Назавтра, после раннего обеда, Василий Никитьевич велел Никите взять седло — английское, из серой замши, подаренное на рождество, — и говорил, шагая по траве к конюшням:
— Ты должен выучиться чистить лошадь, взнуздывать, седлать — и после езды — вываживать… Лошадь должна быть в холе, в чистоте, тогда ты хороший кавалерист.
В раскрытом настежь каретнике закладывали тройку в коляску. Кучер Сергей Иванович, в безрукавке, в малиновых рукавах, но в простом картузе, шапочку с перьями он надевал, только садясь на козлы, — выправлял на пристяжной шлею и ругал помогавшего ему Артема:
— Куда ты ей под грудь ремень суешь, невежа! Ведь эта упряжь выездная. Оставь супонь, не касайся. Тебе кота запрягать в лукошко.
— Я безлошадный.
— То-то за тебя и девки не идут, что ты — невежа. Подай мне новые вожжи.
Коренник Лорд Байрон, растянутый на ремне в широких дверях, грыз удила, топал по деревянному полу и не больно хватал зубами за плечо Сергея Ивановича, выправлявшего ему челку из-под наборной узды. В каретнике пахло кожей, здоровым конским потом и голубями. Когда тройка была заложена, Сергей Иванович с улыбочкой обратился к Никите:
— Сами желаете седлать?
Клопика вывели из конюшни. Никита с волнением оглядел его.

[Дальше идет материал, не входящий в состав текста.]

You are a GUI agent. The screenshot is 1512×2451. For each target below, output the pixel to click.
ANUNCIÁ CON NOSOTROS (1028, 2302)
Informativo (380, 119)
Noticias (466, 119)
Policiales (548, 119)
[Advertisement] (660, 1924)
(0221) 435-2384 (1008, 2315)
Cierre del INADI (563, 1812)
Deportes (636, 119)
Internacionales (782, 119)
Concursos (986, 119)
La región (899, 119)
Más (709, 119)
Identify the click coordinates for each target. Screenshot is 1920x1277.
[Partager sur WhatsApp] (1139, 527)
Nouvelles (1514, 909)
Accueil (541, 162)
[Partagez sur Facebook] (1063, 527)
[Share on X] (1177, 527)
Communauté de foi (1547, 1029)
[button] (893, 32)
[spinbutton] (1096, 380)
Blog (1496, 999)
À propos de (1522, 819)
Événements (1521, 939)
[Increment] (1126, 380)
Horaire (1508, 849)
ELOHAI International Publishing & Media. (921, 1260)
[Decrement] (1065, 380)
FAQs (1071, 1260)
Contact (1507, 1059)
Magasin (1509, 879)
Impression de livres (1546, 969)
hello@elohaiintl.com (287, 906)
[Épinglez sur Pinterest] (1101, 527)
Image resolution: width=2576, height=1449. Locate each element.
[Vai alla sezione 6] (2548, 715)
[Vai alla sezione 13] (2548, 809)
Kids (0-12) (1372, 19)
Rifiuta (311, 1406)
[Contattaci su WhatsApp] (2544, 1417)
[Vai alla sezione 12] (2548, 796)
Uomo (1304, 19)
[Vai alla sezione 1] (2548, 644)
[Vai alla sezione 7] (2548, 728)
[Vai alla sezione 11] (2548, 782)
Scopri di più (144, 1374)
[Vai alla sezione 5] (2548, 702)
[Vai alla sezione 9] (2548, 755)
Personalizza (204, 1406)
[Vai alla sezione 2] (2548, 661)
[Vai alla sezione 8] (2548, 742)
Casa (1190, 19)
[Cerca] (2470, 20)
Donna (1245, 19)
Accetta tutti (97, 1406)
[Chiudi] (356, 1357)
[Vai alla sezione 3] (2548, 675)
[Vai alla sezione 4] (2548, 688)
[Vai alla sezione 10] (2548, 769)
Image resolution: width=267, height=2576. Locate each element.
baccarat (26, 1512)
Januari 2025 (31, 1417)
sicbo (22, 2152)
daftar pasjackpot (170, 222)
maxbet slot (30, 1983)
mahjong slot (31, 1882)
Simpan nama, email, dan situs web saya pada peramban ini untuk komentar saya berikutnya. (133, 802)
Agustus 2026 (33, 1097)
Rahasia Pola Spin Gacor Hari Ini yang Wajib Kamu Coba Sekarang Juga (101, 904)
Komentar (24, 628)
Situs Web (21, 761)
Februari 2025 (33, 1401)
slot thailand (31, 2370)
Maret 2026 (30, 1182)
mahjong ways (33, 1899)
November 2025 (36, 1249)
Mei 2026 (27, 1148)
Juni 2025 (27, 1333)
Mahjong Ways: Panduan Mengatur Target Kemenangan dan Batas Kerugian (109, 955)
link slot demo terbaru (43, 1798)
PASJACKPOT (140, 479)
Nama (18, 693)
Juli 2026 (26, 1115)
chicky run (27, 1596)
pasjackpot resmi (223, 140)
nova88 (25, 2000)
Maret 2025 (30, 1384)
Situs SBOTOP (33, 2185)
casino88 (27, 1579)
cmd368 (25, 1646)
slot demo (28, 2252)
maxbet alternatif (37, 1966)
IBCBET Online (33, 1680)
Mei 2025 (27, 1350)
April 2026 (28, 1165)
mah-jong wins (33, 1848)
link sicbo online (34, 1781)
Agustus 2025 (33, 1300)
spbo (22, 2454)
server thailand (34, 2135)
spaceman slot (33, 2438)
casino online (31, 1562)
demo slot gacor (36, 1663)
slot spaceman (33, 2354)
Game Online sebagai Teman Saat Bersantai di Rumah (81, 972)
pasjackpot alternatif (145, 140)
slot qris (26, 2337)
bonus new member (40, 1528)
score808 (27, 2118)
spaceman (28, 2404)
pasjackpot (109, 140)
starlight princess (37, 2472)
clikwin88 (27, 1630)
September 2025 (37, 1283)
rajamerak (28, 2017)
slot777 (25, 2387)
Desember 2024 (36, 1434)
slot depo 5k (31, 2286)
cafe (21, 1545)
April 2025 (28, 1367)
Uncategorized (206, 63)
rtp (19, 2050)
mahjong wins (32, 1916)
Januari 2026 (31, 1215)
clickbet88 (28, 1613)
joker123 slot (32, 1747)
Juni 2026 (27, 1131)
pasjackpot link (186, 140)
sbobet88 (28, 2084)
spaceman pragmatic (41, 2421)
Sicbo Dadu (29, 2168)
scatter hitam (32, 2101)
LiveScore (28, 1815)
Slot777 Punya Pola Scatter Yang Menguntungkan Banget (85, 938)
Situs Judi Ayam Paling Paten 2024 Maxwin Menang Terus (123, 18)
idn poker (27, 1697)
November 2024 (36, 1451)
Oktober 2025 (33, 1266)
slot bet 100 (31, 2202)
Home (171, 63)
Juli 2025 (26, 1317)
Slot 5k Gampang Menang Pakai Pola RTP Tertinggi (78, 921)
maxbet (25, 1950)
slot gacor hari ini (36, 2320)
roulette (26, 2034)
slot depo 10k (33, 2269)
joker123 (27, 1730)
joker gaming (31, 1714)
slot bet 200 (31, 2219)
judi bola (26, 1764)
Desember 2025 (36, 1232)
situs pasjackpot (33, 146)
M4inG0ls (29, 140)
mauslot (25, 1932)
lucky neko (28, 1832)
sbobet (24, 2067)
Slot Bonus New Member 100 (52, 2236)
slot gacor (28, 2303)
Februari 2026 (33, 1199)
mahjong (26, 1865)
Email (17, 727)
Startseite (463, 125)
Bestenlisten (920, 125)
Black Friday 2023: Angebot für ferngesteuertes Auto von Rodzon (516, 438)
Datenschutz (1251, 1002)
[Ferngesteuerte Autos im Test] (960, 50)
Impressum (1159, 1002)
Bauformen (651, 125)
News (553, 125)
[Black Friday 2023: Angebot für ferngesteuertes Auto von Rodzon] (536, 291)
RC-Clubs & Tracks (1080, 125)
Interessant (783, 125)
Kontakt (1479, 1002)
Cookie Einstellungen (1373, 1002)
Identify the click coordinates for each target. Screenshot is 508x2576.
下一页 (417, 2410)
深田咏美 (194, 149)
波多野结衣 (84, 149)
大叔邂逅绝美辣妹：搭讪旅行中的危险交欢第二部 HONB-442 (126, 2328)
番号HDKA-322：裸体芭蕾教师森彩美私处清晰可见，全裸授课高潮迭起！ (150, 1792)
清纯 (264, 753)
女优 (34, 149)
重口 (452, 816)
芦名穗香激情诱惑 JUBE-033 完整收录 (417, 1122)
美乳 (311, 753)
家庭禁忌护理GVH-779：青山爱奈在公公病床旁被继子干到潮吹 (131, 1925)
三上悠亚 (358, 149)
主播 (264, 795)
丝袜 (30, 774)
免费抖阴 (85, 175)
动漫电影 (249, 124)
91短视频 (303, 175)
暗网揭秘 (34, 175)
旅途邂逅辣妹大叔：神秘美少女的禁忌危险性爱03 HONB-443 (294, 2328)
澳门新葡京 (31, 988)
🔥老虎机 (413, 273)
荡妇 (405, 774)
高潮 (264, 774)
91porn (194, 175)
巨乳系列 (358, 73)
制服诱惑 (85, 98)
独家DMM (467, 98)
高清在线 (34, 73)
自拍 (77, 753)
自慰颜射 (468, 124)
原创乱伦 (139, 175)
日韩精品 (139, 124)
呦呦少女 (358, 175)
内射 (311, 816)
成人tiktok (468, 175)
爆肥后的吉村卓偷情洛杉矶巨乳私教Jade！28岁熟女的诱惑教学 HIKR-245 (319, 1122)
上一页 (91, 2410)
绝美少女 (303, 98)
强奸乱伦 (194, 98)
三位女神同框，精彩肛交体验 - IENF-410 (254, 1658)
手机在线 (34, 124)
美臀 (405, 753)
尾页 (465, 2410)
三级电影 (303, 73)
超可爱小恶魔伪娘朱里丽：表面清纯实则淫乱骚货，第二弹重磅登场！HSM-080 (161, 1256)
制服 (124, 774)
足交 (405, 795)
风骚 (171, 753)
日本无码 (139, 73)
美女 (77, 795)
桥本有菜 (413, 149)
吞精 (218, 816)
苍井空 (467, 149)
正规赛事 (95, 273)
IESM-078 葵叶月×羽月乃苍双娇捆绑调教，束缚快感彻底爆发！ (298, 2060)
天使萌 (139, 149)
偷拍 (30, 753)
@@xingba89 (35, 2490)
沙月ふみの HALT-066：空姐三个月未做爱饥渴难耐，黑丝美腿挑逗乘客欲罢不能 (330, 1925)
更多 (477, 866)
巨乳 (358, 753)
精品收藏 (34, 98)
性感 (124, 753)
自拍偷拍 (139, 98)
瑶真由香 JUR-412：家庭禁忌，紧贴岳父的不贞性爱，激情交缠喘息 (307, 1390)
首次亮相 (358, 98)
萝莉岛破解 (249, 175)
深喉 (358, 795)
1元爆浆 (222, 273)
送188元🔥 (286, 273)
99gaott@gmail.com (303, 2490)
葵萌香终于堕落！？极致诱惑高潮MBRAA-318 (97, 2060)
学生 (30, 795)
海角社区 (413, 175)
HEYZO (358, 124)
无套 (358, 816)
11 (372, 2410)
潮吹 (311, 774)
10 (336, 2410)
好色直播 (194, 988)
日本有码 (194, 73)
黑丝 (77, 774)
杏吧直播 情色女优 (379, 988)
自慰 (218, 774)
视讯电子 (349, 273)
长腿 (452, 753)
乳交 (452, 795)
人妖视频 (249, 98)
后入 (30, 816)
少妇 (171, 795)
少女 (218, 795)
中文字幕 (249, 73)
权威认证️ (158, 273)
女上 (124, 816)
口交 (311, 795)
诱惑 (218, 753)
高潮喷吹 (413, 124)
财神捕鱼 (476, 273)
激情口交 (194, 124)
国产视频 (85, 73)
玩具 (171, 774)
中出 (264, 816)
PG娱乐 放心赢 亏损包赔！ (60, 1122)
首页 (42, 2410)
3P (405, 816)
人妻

Клопик был рыжий, хорошо вычищенный, курбатенький, плотный меринок, в чулках, с темным густым хвостом и темной же гривой. Большая челка закрывала ему глаза, и он поматывал головой, весело поглядывая из-за волос. Вдоль спины у него шел черный ремешок.
— Конь добрый, — сказал Сергей Иванович и поднес ему ведро с водой. Клопик выпил и поднял морду — вода текла у него с серых губ.
Никита взял узду и, как его учили, завел удила сбоку в рот и взнуздал. Клопик похватал зубами железо. Никита наложил потник, серую с вензелем попону, поверх нее — седло и стал затягивать подпруги, — дело было нелегкое.
— Надувается, — сказал Сергей Иванович, — хитрое животное, брюхо надувает, — и он шлепнул ладонью Клопику по животу; мерин выдохнул воздух, Никита затянул подпруги.
Подошел Василий Никитьевич и начал командовать:
— В левую руку поводья, заходи спереди лошади, с левого плеча. Садись. Бери ее в шенкеля. Не запускай ноги в стремя, не подворачивай носки.
Никита сел, дрожащей ногой нашел правое ускользавшее стремя, тронул, и Клопик рысью пошел прямо в конюшню.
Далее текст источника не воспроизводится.